Cars presented at an automobile salon in Ha Noi. Viet Nam's automobile sector recorded total sales of nearly 18,000 vehicles last month. — VNS Photo Viet thanh 

In a press release on June 11, the Vietnam Automobile Manufacturers Association (VAMA) said that passenger buses took the lead in sales, with 8,946 units. That was followed by commercial vehicles and special-use vehicles, with 7,796 and 1,179 units, respectively.

Although the passenger bus was leading in sales, its revenues were reportedly 5.1 percent lower than in April, while revenues from commercial vehicles increased by 5 percent and special-use vehicles fell by 10 percent.

Truong Hai Automobile JSC (Thaco), Toyota Motor Vietnam and Ford Vietnam continued to hold their top three positions in the market, with sales of 6,603 units, 3,880 units and 1,747 units, respectively.

Domestic vehicle manufacturers in May assembled 14,032 vehicles, 0.4 percent higher than the previous month, while importing 3,889 complete built-up units (CBUs), decreasing by 7 percent compared with April.

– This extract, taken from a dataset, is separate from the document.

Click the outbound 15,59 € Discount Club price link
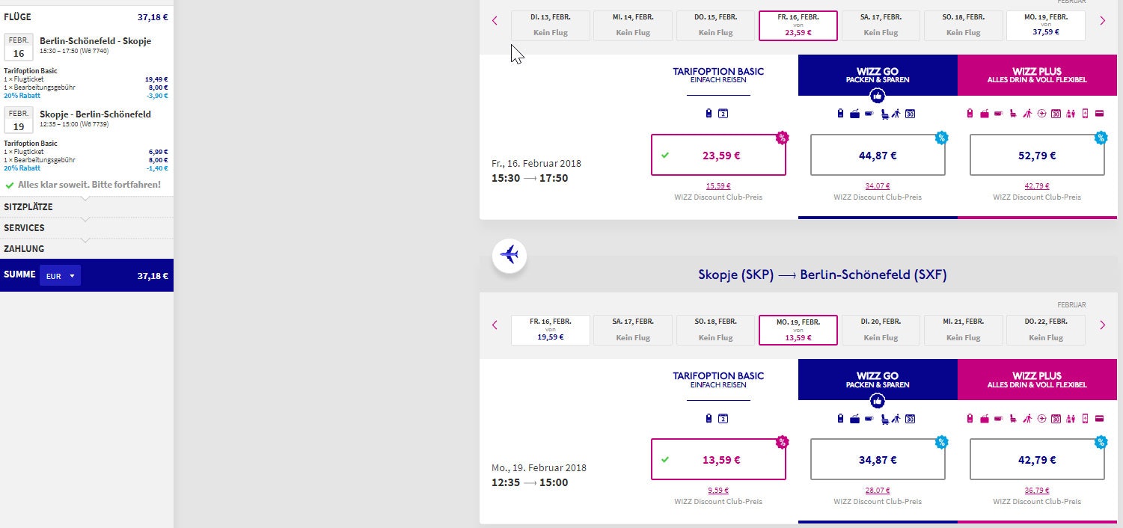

With a population of more than 90 million people, the Vietnamese market holds great potential for auto manufacturers. Though the country's automobile industry has not developed, many car manufacturers are standing at a crossroads, wondering whether to continue domestic production or move to import cars from other countries in ASEAN.

To develop domestic production, the car makers will need further support from the Vietnamese Government, but there has been no concrete policy set for them.

By 2018, when import taxes on cars from ASEAN countries will be zero percent, cars will become much cheaper. However, imports will not be easy, as they will depend on many factors, said Deputy Head of the Finance Ministry's International Co-operation Department, Ha Duy Tung.

Tung explained this issue to Dau Tu (Investment) newspaper, noting that to enjoy zero percent import taxes, cars from ASEAN would be required to meet many standards, including their origin and the rate of spare parts made in ASEAN countries.

"In the coming time, the use of zero percent import taxes to export CBUs to Vietnam will also depend on whether investors pour more money into production to meet the standards as regulated," said Tung.

"While the volume of import cars will be increased, it will not grow massively," he added.

At present, the imports of CBUs from Thailand to Vietnam have been carried out by subsidiary companies of giant groups, such as Toyota, Honda, Ford and Nissan. Therefore, imports will have to follow the parent companies' regulations in importing models, as well as prices, for the Vietnamese market.

Additionally, importing cars from Thailand, where there has been large investment in automobile production, to Vietnam, is impossible by commercial companies because Thailand cars' have their steering wheels on the opposite side to what is needed in Vietnam.

Apart from the import tax of vehicles with nine seats being lowered from ASEAN to zero percent by 2018, other free trade agreements (FTA) have not committed to lower import taxes on cars to zero percent.

Along with Vietnam – South Korea FTAs, which will come into effect on January 1, 2016, Tng said there would be two kinds of cars enjoying reduced import taxes, but both would have zero percent import taxes by 2025.

As for China, according to the ASEAN – China FTA, import taxes for passenger carriers will be cut by 50 percent by 2018, said Tung.